All large commercial ships are required to keep their transponders on at all time so that their location is known as this helps prevent crashes and also to track ships in need of rescue. There is no good reason to switch it off, but it’s difficult to police ships who do so when they are far away from land.
Satellite data showed the supertanker near to Iran’s Bandar Assaluyeh port and additional information show that its cargo tanks were full because the ship was sitting deeper in the water and therefore much heavier.
Shortly after, the Grace 1 met two smaller tankers just off Fujairah in the UAE, between January 16 and January 22. When the smaller ships left, data indicates that their cargos were full.
Khasawneh decided then to contact the companies managing the Grace 1 and the two smaller vehicles for more information, even using journalists in Baghdad and Tripoli in Libya to talk directly to ship managers, port officials and shipping agents.

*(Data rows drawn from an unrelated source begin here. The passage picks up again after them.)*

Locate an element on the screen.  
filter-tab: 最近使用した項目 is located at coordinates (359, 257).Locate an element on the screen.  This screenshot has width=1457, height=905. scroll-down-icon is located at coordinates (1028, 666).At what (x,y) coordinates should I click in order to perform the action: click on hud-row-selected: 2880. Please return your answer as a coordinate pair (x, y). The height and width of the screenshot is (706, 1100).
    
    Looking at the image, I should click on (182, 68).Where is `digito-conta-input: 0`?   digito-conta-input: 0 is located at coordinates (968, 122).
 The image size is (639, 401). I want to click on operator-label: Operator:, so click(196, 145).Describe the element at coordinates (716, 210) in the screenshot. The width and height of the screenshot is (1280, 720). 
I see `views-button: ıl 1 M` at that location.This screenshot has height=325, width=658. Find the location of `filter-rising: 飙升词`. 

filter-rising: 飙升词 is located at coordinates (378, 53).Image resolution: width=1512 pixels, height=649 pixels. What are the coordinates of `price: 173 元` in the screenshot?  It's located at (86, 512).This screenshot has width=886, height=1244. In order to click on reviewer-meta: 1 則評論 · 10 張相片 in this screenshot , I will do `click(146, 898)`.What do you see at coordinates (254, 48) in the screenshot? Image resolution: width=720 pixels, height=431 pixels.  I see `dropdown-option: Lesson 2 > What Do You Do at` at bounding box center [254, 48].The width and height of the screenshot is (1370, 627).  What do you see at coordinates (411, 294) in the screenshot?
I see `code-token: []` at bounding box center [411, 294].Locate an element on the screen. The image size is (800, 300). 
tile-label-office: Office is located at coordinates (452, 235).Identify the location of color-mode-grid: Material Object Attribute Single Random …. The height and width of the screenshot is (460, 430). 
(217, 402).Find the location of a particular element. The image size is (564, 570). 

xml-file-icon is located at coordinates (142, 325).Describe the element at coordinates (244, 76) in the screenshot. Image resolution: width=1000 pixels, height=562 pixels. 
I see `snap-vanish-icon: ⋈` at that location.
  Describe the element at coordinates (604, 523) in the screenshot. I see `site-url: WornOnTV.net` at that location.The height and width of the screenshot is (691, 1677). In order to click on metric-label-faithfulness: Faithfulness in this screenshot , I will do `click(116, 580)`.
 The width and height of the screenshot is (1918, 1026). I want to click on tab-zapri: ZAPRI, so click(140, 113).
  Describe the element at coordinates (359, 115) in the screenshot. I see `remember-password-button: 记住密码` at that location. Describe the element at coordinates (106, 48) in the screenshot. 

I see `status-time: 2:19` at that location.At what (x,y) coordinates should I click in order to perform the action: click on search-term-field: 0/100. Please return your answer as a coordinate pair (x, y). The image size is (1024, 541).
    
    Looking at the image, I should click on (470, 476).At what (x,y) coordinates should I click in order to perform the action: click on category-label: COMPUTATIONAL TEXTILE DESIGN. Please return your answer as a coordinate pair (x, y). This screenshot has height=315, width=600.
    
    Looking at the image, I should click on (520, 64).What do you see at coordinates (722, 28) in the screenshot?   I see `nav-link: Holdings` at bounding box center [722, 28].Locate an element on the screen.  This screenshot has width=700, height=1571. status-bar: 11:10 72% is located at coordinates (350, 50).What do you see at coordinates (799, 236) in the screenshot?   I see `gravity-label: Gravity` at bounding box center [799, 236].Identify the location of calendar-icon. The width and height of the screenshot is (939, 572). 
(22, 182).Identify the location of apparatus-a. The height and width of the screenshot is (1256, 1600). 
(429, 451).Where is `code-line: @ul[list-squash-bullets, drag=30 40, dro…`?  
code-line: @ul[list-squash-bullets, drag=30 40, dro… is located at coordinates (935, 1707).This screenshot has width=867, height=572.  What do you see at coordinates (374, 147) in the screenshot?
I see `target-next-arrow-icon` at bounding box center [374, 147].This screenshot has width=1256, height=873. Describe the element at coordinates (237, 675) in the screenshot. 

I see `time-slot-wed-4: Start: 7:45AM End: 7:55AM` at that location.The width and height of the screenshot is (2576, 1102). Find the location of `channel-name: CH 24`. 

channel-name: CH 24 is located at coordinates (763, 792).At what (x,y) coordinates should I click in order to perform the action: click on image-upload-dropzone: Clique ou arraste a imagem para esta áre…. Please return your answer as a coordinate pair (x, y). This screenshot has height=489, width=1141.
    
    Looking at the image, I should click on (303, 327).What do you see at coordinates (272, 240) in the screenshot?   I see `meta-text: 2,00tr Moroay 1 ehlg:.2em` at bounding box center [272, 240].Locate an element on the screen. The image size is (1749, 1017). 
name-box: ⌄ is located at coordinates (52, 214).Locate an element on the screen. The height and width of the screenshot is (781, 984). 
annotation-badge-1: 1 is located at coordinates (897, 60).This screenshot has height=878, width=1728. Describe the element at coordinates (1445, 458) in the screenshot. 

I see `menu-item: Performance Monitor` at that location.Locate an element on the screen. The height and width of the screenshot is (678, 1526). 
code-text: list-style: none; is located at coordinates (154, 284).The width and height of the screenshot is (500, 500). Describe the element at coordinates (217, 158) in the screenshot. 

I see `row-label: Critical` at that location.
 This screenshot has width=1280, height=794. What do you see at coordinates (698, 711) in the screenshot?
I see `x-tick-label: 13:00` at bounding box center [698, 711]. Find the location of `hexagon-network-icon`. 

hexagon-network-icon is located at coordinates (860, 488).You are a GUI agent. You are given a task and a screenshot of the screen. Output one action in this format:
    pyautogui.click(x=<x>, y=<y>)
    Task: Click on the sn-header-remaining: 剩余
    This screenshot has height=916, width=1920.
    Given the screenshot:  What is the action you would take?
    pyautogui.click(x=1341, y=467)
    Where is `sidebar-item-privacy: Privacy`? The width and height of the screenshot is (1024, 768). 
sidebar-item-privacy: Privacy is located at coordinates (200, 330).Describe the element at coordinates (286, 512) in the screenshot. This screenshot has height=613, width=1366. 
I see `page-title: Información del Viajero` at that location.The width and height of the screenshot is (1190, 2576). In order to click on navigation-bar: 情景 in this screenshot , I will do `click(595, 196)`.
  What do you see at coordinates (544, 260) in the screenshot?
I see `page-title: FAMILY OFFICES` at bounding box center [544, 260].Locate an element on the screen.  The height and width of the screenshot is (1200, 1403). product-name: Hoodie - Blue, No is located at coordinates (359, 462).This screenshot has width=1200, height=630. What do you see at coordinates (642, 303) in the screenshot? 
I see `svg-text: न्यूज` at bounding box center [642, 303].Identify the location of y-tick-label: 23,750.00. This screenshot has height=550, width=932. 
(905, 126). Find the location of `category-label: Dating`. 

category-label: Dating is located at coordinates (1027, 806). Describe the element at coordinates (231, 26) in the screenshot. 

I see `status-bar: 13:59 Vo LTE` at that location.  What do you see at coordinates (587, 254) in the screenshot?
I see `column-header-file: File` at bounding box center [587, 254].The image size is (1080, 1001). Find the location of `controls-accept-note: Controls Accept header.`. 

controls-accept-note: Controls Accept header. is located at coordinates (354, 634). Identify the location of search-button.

IShips, a Singapore-based shipping services firm that manages the Grace 1 did not respond to several requests and when Khasawneh visited their offices, the company was not there. Reportedly, they had left two years ago.
The manager of one of the smaller vessels said that the oil had been loaded from Basra in Iraq, even providing a Certificate of Origin, but when Reuters tried to establish the authenticity of the document from Iraq’s state oil marketer SOMO, they found it was “faked”.
After publication of the investigation, a US State Department official said Washington was investigating and would take action against any person helping Iran evade US sanctions on oil shipments.